• Problem to work on: Copy out every line of the listing in which "agent" appears.

[Opening Given data section]

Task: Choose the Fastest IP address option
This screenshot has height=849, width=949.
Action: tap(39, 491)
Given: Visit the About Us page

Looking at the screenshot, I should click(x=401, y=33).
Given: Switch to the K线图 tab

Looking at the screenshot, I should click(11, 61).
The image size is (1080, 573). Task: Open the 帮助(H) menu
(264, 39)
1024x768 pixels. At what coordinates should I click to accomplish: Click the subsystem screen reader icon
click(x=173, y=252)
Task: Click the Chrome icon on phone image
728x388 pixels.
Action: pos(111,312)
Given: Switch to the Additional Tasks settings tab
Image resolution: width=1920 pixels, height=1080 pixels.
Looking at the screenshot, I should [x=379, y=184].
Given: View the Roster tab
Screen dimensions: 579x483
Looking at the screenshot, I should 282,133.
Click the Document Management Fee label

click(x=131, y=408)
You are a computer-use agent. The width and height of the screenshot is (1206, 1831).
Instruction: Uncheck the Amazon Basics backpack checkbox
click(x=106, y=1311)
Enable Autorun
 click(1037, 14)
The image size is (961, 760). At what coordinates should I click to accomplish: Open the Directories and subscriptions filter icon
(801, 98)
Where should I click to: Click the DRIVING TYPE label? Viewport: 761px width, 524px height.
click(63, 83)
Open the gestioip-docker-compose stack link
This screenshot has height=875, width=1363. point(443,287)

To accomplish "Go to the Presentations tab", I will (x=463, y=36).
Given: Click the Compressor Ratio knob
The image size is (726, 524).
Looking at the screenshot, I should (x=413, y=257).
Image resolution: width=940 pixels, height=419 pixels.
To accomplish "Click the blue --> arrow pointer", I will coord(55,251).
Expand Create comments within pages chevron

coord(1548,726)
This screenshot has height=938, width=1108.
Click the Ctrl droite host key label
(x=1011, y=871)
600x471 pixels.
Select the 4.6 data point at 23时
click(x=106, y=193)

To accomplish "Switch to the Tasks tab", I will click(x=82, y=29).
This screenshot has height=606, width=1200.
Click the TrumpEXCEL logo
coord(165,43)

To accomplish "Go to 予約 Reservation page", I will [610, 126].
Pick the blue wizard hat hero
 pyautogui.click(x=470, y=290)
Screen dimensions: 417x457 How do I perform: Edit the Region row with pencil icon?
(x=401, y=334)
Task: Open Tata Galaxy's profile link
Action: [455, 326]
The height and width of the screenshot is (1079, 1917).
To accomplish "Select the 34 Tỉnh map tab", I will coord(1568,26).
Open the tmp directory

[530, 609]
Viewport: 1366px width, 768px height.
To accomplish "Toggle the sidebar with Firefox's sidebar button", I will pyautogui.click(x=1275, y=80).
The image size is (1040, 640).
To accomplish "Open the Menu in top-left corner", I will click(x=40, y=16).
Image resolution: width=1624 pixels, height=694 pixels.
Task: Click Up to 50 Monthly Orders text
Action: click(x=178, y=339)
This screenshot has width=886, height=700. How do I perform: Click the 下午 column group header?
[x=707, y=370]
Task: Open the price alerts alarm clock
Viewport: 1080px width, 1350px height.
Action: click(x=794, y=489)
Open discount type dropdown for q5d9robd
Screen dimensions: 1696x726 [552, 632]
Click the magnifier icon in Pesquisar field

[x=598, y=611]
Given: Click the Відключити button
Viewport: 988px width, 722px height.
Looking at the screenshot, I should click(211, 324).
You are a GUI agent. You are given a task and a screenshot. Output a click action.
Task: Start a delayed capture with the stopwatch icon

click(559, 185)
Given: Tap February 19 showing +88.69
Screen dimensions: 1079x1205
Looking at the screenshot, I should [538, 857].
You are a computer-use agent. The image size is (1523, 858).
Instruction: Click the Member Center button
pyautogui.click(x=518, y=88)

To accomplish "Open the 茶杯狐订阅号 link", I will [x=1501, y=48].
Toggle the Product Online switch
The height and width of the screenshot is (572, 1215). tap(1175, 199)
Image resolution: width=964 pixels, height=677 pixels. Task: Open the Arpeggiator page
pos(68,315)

[Closing Given data section]

• Written answer:
You are a computer-use agent. The width and height of the screenshot is (1206, 1831).
You are a GUI agent. You are given a task and a screenshot. Output a click action.
You are a computer-use agent. The image size is (1523, 858).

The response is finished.